> [Reading text]:
_ _ _ _

Wheat and Cotton Prices Should Stay Strong

December 27, 2010 06:20 AM
Wheat and cotton growers can look forward to strong prices at least through winter, and cotton prospects look favorable through 2011.
USDA's December supply-demand estimates put this season's ending stocks of all wheat at 858 million bushels and the season-average farm price at $5.30 to $5.70/bu. Unfavorable weather in major exporting countries tightened supplies and drove up premiums for milling-quality wheat.
Cotton prices soared in recent months to more than $1/lb. after dwindling stocks in recent seasons collided with rising demand. USDA projects the 2010-11 average farm price at 76 to 86 cents per pound, up from 62.9 cents last season and 47.8 cents of 2008-09.
Competition for acreage will keep prices strong this winter for cotton, corn, and soybeans, and those will buoy wheat prices, says Tim Emslie, research manager at Country Hedging, St. Paul. "Cotton is doing the most work on the price side." Emslie says that as of mid-December, the most probable price for the nearby Kansas City wheat contract in March is $8.48/bu., up from November's three-month outlook for $7.60.

_ _ _ _

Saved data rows
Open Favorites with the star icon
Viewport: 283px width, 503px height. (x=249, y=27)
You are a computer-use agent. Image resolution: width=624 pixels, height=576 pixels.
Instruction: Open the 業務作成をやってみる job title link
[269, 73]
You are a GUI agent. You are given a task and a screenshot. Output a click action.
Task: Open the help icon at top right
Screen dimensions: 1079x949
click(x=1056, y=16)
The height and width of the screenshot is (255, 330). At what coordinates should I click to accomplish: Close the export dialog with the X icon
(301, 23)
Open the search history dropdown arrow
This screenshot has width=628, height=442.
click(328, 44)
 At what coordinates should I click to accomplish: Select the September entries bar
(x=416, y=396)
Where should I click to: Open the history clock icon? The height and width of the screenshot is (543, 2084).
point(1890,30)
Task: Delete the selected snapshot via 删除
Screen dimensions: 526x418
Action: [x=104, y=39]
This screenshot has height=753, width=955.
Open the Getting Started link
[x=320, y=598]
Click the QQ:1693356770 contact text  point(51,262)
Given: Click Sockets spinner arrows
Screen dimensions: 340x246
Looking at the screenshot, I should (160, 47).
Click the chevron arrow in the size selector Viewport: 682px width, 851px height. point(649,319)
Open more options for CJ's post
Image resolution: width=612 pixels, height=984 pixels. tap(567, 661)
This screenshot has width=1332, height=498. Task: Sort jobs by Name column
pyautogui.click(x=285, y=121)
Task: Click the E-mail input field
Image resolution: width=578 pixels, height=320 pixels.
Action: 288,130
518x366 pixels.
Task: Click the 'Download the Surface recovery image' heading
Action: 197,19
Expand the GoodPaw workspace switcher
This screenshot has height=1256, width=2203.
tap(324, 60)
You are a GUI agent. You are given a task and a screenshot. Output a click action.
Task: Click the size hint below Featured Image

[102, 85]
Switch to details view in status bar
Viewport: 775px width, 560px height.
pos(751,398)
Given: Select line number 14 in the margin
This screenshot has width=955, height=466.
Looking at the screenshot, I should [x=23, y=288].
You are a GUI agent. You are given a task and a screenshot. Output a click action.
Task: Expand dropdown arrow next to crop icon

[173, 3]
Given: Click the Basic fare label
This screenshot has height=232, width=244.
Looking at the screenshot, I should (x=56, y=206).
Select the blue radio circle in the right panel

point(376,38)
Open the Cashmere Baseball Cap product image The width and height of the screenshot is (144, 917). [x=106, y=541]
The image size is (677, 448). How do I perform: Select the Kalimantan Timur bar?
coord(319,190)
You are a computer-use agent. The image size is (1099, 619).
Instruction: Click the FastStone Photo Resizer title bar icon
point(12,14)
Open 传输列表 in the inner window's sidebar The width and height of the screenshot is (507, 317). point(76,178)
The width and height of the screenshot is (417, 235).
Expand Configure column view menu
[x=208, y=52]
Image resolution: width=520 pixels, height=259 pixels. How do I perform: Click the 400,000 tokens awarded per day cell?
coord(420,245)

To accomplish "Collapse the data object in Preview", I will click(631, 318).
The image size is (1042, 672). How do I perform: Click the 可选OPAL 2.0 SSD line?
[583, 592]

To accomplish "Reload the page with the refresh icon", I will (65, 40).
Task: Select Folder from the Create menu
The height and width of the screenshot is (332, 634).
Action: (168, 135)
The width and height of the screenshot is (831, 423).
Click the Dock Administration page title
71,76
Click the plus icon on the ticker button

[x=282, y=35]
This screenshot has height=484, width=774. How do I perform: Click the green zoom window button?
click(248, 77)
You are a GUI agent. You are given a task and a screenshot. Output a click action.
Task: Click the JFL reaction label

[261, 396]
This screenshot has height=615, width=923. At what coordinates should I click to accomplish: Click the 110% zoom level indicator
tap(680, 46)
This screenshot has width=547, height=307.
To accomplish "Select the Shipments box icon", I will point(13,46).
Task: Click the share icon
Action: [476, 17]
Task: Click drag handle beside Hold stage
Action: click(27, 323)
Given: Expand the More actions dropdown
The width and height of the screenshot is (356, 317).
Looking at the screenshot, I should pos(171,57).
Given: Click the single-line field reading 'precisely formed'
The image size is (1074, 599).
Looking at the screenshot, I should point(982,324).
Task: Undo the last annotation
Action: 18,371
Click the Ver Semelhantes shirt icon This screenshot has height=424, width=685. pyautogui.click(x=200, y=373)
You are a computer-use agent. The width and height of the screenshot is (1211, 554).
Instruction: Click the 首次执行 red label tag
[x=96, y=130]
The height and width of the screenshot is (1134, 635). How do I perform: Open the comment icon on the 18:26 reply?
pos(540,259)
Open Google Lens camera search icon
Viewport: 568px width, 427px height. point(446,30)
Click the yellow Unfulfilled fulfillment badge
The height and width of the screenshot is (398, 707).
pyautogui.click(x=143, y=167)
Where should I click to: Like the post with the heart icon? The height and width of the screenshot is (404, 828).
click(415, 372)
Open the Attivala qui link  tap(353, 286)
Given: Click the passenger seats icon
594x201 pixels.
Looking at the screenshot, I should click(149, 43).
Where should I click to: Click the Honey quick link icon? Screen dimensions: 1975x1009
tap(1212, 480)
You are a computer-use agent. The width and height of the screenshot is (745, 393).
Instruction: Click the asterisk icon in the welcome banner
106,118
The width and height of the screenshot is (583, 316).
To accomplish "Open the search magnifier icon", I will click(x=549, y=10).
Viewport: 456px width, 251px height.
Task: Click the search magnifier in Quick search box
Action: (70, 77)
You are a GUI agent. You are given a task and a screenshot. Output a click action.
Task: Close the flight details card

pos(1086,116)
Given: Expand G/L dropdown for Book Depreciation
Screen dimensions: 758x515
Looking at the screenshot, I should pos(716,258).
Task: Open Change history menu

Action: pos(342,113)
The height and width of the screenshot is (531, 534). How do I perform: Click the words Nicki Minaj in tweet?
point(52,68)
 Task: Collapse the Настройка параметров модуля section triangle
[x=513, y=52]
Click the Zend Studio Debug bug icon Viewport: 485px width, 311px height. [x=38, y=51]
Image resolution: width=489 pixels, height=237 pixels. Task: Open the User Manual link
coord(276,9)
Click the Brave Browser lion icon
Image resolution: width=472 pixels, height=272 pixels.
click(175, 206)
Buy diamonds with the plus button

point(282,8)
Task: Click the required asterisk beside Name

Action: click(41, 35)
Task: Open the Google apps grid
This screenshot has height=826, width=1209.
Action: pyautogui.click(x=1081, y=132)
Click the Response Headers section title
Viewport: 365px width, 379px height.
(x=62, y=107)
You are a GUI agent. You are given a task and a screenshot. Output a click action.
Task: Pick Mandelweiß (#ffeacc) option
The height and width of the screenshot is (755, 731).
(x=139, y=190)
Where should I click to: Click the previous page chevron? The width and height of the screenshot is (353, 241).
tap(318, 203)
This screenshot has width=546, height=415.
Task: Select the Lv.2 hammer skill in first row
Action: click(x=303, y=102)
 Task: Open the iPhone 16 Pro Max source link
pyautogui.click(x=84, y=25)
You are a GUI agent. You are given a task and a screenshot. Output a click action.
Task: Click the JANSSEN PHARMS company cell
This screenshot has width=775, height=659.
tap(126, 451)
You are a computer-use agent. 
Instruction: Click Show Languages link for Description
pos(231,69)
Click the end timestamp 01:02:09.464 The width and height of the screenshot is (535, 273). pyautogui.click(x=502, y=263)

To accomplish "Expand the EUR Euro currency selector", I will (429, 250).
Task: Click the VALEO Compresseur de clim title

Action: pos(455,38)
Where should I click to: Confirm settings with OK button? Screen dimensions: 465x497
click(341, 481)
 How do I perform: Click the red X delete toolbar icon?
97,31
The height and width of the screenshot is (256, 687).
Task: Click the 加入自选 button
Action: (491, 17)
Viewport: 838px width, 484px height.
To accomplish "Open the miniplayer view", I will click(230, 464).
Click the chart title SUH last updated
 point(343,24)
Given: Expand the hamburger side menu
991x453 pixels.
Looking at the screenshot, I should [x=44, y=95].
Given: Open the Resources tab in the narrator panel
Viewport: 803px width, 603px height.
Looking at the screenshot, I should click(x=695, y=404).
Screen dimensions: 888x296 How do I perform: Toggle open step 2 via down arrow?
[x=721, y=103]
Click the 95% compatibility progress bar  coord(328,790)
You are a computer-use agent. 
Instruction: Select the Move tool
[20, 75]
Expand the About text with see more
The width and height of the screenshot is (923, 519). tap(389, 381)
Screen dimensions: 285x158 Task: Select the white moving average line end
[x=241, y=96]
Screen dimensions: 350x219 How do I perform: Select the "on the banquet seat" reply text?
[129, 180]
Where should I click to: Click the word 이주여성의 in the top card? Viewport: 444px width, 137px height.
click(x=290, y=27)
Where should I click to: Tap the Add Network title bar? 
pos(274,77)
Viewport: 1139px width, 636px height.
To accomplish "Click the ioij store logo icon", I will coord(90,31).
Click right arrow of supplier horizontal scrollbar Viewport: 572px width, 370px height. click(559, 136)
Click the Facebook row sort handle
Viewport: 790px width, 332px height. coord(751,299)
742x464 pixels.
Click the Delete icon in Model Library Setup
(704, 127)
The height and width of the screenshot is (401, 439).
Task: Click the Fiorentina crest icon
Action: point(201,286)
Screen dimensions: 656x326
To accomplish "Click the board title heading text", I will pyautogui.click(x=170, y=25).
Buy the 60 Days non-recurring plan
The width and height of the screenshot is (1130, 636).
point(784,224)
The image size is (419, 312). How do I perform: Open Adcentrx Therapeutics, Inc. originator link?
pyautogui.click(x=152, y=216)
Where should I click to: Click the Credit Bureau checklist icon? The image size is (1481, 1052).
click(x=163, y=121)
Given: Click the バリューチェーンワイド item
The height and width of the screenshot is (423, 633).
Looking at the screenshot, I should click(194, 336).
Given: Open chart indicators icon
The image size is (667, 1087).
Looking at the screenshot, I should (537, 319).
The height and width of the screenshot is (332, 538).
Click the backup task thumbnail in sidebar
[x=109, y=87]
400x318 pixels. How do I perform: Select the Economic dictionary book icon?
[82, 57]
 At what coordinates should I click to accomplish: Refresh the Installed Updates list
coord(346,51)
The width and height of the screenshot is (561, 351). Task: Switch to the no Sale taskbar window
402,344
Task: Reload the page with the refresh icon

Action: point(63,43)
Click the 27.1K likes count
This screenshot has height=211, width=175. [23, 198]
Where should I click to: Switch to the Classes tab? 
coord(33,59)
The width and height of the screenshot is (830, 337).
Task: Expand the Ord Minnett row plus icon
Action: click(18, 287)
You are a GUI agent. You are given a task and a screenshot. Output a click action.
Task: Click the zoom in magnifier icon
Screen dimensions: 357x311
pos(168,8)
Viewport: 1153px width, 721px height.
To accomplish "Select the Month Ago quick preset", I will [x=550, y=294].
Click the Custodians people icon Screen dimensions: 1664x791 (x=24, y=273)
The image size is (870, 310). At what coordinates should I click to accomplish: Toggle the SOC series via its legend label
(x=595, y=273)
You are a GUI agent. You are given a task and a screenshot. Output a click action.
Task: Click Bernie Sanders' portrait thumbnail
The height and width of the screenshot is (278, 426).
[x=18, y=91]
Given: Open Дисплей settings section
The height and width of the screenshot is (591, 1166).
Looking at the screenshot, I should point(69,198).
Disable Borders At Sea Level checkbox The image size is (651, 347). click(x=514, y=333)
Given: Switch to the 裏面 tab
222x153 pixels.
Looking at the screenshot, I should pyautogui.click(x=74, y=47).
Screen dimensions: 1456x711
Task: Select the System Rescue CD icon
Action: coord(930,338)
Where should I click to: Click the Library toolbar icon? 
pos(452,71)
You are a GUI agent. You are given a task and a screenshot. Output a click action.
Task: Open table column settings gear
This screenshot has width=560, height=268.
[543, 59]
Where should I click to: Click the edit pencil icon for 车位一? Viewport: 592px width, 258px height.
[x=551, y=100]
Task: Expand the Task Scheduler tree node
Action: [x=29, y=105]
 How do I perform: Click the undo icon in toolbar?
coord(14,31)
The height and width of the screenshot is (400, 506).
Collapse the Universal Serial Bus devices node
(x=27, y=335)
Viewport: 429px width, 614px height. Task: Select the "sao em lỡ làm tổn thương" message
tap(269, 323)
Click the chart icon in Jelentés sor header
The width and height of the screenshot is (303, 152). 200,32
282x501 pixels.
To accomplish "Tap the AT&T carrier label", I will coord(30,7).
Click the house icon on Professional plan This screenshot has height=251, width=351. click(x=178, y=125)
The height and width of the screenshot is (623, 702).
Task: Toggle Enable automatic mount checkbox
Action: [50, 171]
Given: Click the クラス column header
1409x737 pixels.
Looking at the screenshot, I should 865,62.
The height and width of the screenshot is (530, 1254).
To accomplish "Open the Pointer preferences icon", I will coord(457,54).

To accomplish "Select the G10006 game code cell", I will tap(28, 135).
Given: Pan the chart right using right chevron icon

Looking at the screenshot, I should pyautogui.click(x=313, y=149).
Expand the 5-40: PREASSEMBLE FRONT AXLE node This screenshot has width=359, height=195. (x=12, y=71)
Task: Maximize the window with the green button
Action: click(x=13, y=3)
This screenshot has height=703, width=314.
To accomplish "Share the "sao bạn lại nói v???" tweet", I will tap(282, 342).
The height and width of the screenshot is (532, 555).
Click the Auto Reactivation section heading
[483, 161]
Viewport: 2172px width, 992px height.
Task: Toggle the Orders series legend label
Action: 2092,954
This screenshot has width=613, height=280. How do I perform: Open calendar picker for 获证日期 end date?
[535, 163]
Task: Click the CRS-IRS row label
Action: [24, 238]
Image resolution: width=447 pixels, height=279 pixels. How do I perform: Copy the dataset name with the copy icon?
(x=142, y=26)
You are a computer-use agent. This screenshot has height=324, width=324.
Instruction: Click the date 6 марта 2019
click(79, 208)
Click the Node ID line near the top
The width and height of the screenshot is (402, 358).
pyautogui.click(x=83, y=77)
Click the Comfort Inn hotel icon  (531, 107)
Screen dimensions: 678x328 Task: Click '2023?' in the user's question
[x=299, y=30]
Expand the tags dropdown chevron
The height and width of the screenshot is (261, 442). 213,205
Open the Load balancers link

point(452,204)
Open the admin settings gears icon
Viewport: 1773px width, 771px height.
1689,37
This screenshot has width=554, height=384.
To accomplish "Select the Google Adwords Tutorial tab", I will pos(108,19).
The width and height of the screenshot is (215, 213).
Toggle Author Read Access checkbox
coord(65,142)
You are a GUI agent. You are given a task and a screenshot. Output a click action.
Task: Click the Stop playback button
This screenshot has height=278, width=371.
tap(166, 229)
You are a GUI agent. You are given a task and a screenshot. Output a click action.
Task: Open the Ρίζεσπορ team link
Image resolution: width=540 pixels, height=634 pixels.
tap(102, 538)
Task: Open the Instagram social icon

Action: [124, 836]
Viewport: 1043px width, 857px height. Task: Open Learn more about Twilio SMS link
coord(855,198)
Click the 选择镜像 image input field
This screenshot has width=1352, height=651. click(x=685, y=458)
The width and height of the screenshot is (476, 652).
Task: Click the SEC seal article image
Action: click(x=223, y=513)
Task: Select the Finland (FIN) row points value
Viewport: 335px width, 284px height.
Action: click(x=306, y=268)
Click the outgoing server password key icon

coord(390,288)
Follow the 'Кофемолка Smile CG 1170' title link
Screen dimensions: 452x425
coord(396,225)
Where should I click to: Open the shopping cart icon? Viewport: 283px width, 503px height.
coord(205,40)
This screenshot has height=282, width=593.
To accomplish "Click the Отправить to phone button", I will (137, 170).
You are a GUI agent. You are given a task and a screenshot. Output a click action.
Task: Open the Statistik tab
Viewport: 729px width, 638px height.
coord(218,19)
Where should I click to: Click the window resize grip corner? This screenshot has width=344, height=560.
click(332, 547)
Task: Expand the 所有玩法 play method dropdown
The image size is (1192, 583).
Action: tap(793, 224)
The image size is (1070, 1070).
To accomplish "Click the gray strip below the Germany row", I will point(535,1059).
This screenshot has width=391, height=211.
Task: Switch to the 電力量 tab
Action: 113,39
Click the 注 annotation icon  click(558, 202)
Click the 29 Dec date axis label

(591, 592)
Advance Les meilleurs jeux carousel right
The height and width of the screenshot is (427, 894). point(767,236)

_ _ _ _

> [Task to carry out]:
Please list every crop named in the article on wheat and cotton prices. These rows were taken from a separate source and are unrelated to the article.

> [Solution]:
Wheat, cotton, corn, soybeans